Copyright law does not confer absolute control over the use of copyrighted works.
The limited monopoly granted by copyright must give way to fair use, which safeguards countervailing public interests in the free flow of ideas and information.

The company also threw shade at the studios for “having it both ways.” Midjourney pointed out that many visual effects vendors who work with Disney and Universal use its platform. Even “many dozens” of Midjourney subscribers have email addresses linked to the studios, suggesting internal use. Plus, Disney CEO Bob Iger praised AI as “an invaluable tool for artists” earlier this year.

Midjourney argues:

Plaintiffs cannot have it both ways, seeking to profit — through their use of Midjourney and other generative AI tools — from industry-standard AI training practices on the one hand, while on the other hand accusing Midjourney of wrongdoing for the same.

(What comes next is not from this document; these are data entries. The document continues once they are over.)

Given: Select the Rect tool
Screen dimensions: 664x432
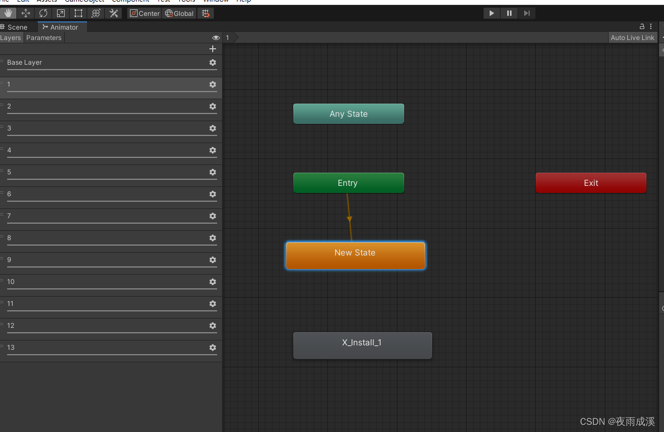Looking at the screenshot, I should pyautogui.click(x=78, y=13).
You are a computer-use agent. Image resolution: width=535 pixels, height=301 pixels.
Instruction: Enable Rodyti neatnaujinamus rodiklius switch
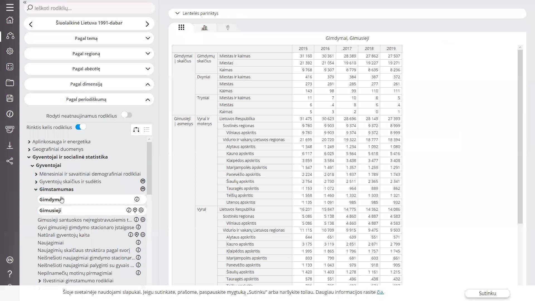tap(127, 115)
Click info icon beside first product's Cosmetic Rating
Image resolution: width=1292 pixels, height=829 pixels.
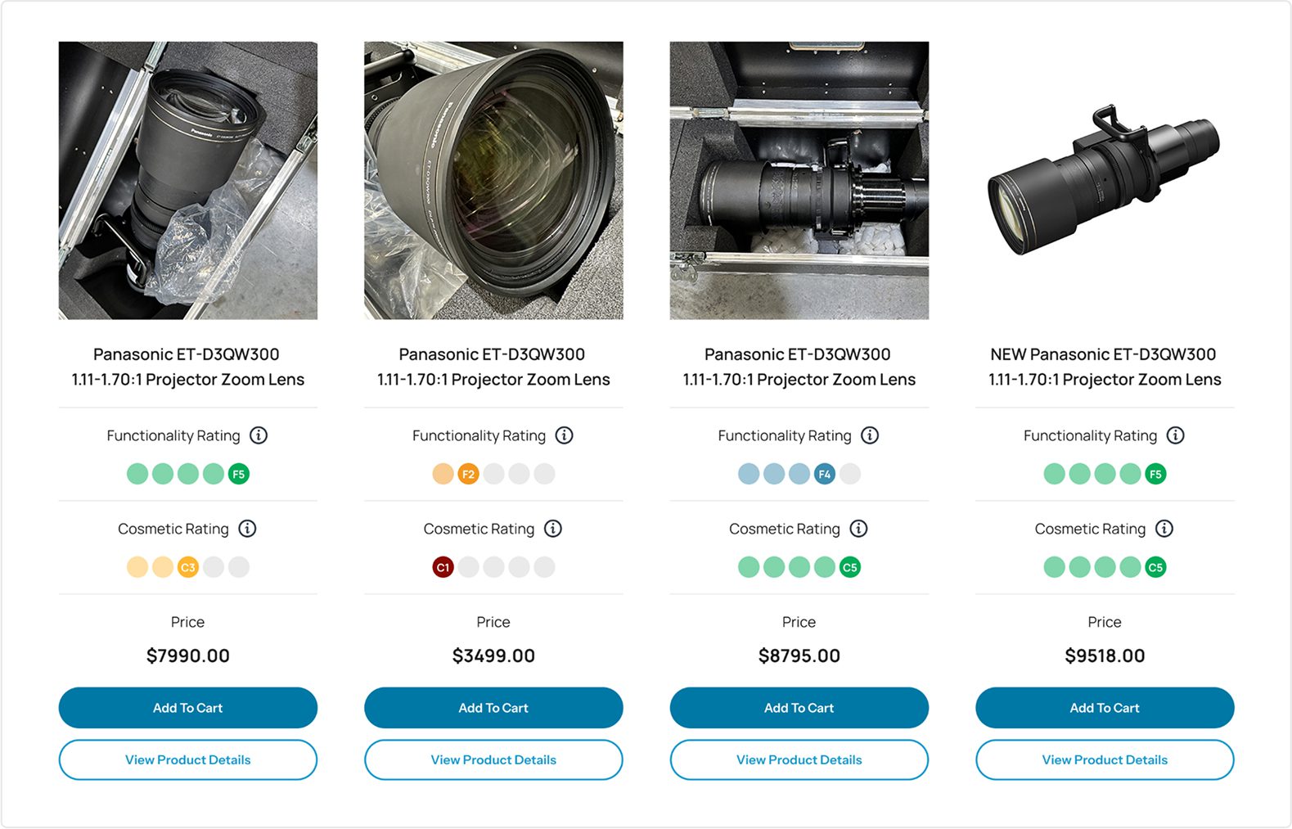coord(247,529)
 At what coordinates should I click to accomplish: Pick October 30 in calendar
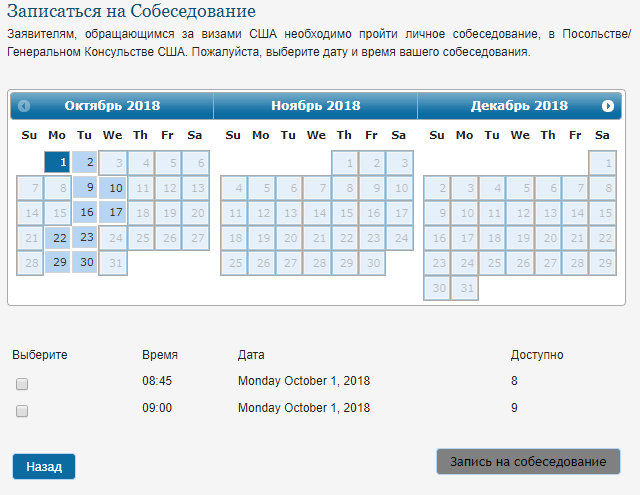(x=85, y=262)
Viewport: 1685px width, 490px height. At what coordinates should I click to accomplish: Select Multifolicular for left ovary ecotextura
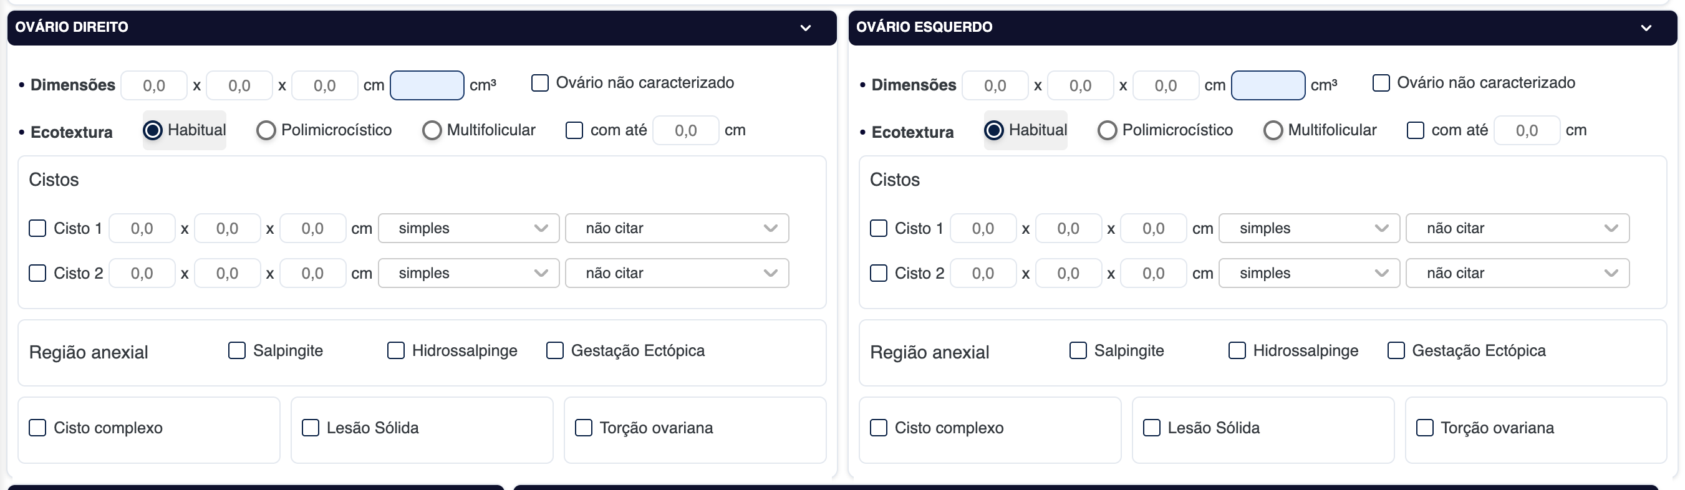click(x=1273, y=131)
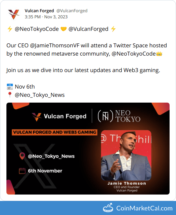This screenshot has width=176, height=215.
Task: Click the leading lightning bolt emoji
Action: click(10, 29)
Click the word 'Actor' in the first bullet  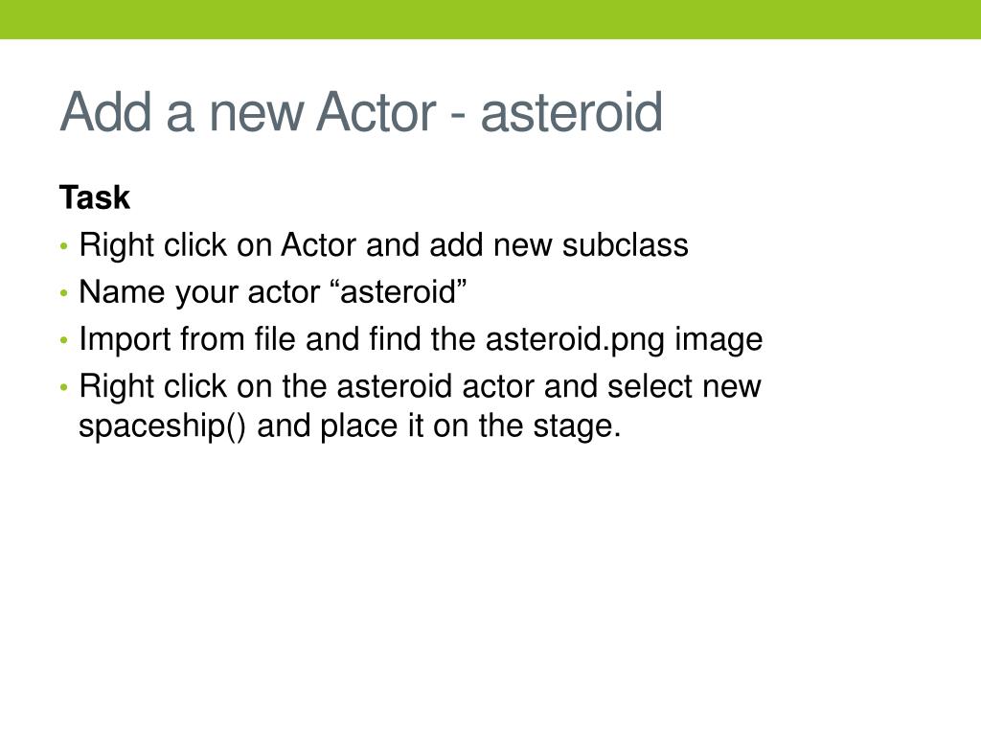click(318, 244)
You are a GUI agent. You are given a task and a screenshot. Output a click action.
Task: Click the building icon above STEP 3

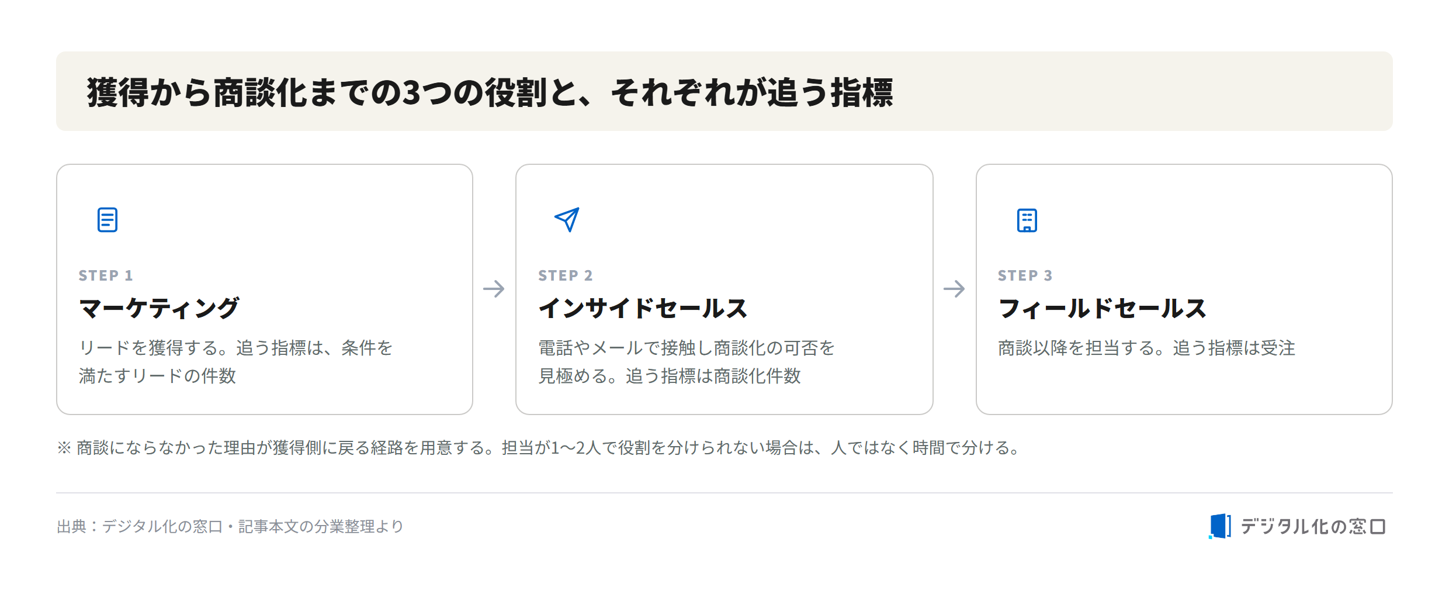[1027, 220]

The lawsuit targets AI-generated images that imitate the studios’ copyrighted works, not just the training process itself. Midjourney says its users follow terms banning copyright infringement, and that making images similar to copyrighted characters isn’t automatically illegal.

The lawyers added:

Indeed, there are any number of legitimate, noninfringing grounds to create images incorporating characters from popular culture like those claimed by Plaintiffs, including non-commercial fan art, experimentation and ideation, and social commentary and criticism.
Plaintiffs seek to stifle them all.

Midjourney is represented by Cooley LLP attorneys Bobby Ghajar, John Paul Oleksiuk, Judd Lauter, and Ellie Dupler. Ghajar is also handling Meta’s defense in a separate AI training lawsuit involving authors.